Parece que nunca se sai de Paris. Eis-me, de novo, depois de uma semana feita entre Amsterdão e Estrasburgo para ver espectáculos (textos entretanto publicados na edição diária) e, no caso da capital holandesa, para conhecer, pela primeira vez a cidade e sobre ela escrever para o Fugas, em breve (posts sobre estas duas cidades também em breve).

Mas Paris, cidade à qual regresso tanto, como se, de facto, nunca de cá saísse, acolhe-me com chuva, com frio, como se quer. Esta manhã, em frente à Gare du Nord, mesmo com filtros do Instagram, era assim.

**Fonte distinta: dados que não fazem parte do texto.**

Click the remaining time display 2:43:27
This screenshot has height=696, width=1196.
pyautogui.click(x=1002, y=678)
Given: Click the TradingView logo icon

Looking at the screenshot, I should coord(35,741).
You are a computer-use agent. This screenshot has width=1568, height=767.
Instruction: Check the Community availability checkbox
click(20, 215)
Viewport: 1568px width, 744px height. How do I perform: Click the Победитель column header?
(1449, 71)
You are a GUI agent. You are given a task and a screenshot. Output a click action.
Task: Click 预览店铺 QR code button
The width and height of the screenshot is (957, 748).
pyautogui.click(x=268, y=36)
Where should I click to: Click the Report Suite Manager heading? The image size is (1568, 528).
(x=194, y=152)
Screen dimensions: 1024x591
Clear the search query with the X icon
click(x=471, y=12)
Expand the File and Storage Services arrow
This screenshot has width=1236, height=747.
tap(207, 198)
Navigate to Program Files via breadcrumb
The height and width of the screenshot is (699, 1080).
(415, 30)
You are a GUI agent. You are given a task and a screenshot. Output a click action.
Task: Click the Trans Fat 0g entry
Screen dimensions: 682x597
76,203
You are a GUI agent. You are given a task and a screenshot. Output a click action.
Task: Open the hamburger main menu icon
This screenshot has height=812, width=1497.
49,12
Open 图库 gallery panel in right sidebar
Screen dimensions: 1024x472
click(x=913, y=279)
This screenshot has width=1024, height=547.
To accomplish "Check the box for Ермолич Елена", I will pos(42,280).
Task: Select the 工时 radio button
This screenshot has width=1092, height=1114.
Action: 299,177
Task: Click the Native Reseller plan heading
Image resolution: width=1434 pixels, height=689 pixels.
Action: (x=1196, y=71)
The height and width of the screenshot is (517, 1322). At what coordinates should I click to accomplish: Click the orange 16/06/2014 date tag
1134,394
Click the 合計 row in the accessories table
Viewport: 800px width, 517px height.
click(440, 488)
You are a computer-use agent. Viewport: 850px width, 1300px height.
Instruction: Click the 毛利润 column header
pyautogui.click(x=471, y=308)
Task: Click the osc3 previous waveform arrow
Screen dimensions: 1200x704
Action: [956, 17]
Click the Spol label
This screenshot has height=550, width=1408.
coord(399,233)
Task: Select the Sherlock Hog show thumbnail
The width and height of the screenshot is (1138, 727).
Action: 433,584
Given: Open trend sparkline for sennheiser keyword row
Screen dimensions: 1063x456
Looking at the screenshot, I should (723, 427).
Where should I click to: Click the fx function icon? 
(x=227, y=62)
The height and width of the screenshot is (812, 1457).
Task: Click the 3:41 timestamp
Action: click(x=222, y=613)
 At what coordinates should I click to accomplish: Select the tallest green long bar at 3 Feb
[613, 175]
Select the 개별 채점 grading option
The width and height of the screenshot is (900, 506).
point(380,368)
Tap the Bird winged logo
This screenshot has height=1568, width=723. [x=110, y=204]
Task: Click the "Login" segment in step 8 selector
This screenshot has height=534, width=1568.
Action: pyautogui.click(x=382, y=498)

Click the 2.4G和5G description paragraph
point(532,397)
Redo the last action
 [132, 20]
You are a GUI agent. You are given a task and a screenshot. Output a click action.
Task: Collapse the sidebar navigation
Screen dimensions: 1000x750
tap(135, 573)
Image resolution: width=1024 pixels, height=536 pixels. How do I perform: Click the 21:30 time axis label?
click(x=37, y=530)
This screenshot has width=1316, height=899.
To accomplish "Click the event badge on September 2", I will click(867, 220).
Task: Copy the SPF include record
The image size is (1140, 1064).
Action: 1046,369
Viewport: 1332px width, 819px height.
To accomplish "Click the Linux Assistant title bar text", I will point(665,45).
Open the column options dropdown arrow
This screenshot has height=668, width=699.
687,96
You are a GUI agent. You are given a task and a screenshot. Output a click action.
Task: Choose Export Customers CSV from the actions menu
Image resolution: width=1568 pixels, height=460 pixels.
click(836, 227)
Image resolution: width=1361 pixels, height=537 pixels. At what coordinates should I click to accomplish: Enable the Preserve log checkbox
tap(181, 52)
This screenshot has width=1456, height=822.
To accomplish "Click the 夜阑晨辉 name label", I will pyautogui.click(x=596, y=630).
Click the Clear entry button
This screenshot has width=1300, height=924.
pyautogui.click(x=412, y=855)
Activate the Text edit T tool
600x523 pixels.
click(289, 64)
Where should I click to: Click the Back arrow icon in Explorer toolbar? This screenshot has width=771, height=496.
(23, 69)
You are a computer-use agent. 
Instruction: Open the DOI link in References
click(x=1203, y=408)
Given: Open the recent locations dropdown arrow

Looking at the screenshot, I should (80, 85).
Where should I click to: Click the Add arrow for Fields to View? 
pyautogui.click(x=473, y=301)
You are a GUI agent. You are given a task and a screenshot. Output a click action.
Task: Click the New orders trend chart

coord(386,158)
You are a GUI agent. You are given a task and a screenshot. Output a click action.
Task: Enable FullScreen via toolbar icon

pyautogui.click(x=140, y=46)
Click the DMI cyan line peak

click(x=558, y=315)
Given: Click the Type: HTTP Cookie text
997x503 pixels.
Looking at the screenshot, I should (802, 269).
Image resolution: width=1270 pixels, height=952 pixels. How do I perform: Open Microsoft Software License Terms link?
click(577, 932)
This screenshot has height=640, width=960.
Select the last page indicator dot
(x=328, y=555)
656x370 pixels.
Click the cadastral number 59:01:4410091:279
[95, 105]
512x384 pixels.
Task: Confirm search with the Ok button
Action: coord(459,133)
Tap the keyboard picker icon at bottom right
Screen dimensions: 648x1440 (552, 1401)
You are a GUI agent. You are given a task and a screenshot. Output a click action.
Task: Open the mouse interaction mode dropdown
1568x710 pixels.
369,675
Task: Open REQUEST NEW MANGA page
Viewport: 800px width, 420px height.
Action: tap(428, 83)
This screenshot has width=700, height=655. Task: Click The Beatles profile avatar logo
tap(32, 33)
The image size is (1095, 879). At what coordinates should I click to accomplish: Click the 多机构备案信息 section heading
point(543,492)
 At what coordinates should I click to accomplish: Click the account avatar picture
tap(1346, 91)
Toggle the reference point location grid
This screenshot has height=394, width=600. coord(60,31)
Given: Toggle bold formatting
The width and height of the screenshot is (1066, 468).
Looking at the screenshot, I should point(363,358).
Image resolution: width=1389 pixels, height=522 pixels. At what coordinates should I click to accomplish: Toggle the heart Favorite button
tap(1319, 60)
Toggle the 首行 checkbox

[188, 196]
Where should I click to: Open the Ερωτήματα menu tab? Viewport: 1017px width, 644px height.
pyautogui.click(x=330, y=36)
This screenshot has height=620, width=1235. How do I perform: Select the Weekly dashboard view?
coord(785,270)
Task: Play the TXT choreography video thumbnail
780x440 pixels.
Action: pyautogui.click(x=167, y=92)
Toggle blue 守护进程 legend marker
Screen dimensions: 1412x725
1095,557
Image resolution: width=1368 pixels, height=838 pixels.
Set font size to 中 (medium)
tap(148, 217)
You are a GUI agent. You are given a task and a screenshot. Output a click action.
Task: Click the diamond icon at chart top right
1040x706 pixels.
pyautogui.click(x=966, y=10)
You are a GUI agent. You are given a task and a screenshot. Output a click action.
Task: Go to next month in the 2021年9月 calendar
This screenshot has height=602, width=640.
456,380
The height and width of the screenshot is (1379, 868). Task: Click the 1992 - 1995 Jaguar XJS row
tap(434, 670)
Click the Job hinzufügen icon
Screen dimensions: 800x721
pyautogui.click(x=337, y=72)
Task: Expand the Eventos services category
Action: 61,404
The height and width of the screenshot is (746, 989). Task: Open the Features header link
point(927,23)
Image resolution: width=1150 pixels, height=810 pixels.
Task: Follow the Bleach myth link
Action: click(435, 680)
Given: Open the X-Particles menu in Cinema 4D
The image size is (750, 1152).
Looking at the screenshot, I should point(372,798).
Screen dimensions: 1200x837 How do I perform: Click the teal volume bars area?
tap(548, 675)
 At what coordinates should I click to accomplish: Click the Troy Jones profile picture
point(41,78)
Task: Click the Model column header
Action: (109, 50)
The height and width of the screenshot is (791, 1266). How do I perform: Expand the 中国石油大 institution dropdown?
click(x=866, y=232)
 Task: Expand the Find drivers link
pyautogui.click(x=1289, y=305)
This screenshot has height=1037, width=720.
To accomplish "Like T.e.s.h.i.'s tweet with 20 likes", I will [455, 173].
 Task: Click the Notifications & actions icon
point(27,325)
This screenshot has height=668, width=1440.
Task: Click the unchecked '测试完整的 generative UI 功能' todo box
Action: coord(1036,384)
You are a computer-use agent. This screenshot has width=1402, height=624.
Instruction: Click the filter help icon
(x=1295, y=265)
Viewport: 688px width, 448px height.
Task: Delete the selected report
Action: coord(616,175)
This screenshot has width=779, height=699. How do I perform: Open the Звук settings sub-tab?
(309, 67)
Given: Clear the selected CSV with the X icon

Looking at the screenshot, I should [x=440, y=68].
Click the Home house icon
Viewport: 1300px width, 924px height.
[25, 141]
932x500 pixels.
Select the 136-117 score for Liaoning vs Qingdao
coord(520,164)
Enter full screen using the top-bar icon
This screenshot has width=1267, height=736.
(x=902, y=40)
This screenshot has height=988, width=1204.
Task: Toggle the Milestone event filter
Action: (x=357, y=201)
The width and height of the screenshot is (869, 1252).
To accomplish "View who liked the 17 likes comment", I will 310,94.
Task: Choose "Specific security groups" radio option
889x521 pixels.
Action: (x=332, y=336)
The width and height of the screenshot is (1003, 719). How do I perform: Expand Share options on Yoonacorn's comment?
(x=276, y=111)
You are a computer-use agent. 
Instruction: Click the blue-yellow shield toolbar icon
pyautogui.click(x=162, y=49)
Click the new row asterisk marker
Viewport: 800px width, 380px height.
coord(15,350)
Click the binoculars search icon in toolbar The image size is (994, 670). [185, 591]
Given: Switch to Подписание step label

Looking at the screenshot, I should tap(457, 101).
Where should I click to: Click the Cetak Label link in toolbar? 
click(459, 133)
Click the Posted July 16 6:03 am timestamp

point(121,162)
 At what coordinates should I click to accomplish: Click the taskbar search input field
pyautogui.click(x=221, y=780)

Deve haver um poema qualquer, qualquer coisa que fale disto, deste fascínio que o quotidiano parisiense causa, uma espécie de diálogo com uma herança colectiva, da qual somos meros espectadores no tempo que por cá passarmos. Todas as manhãs parisenses dão origem a má poesia, mesmo que em prosa, como este post…

Um comentário a Em Paris…

  1. Paris, é mesmo assim… um místico de “magia e paixão” porque quem o visita….isto mesmo se passe muitos anos sem lá voltar, é o meu caso!Mas guardo todos os recantos, monumentos, ruas, cheiros… o frio a chuva, se torna mais suave e até com um pouco de romantismo! Por esta razão, e uma embora tenha vivido das situações mais triste,pois minha mãe faleceu a ser operada Hospital Americano,em Paris!não deixei de ter no coração esta cidade de mil e uma cores e luz!!